- To be done: Repeat the items verbatim, starting at the line that contains "Подробнее (383, 1450)" and continuing through the end of the items.

- Stored data:
★ ★ ★ ★

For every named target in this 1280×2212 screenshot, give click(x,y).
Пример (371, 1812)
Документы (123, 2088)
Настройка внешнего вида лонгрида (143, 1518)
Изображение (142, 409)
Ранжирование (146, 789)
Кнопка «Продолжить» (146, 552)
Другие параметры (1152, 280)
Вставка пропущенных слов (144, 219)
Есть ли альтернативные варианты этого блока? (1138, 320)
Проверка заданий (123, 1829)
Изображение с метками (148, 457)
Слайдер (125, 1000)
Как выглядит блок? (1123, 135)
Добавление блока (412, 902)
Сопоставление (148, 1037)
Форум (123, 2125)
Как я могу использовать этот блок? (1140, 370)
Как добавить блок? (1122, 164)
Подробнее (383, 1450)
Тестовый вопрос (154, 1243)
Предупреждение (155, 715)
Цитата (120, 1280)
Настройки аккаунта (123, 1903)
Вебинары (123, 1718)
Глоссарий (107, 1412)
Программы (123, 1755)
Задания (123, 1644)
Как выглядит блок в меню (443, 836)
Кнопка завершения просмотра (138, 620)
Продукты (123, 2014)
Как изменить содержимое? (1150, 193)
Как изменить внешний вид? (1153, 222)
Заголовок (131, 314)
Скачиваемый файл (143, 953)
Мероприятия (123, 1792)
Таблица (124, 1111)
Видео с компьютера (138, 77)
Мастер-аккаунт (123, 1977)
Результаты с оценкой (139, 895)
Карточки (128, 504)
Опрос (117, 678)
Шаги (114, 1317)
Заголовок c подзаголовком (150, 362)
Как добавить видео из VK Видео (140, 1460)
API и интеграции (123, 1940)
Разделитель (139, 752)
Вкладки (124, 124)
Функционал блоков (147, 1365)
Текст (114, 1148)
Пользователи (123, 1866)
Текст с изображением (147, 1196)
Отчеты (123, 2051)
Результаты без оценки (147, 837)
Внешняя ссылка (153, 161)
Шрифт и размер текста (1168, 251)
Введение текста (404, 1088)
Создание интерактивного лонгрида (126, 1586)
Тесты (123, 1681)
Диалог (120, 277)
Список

★ ★ ★ ★

- Response to the exercise:
Подробнее (383, 1450)
Тестовый вопрос (154, 1243)
Предупреждение (155, 715)
Цитата (120, 1280)
Настройки аккаунта (123, 1903)
Вебинары (123, 1718)
Глоссарий (107, 1412)
Программы (123, 1755)
Задания (123, 1644)
Как выглядит блок в меню (443, 836)
Кнопка завершения просмотра (138, 620)
Продукты (123, 2014)
Как изменить содержимое? (1150, 193)
Как изменить внешний вид? (1153, 222)
Заголовок (131, 314)
Скачиваемый файл (143, 953)
Мероприятия (123, 1792)
Таблица (124, 1111)
Видео с компьютера (138, 77)
Мастер-аккаунт (123, 1977)
Результаты с оценкой (139, 895)
Карточки (128, 504)
Опрос (117, 678)
Шаги (114, 1317)
Заголовок c подзаголовком (150, 362)
Как добавить видео из VK Видео (140, 1460)
API и интеграции (123, 1940)
Разделитель (139, 752)
Вкладки (124, 124)
Функционал блоков (147, 1365)
Текст (114, 1148)
Пользователи (123, 1866)
Текст с изображением (147, 1196)
Отчеты (123, 2051)
Результаты без оценки (147, 837)
Внешняя ссылка (153, 161)
Шрифт и размер текста (1168, 251)
Введение текста (404, 1088)
Создание интерактивного лонгрида (126, 1586)
Тесты (123, 1681)
Диалог (120, 277)
Список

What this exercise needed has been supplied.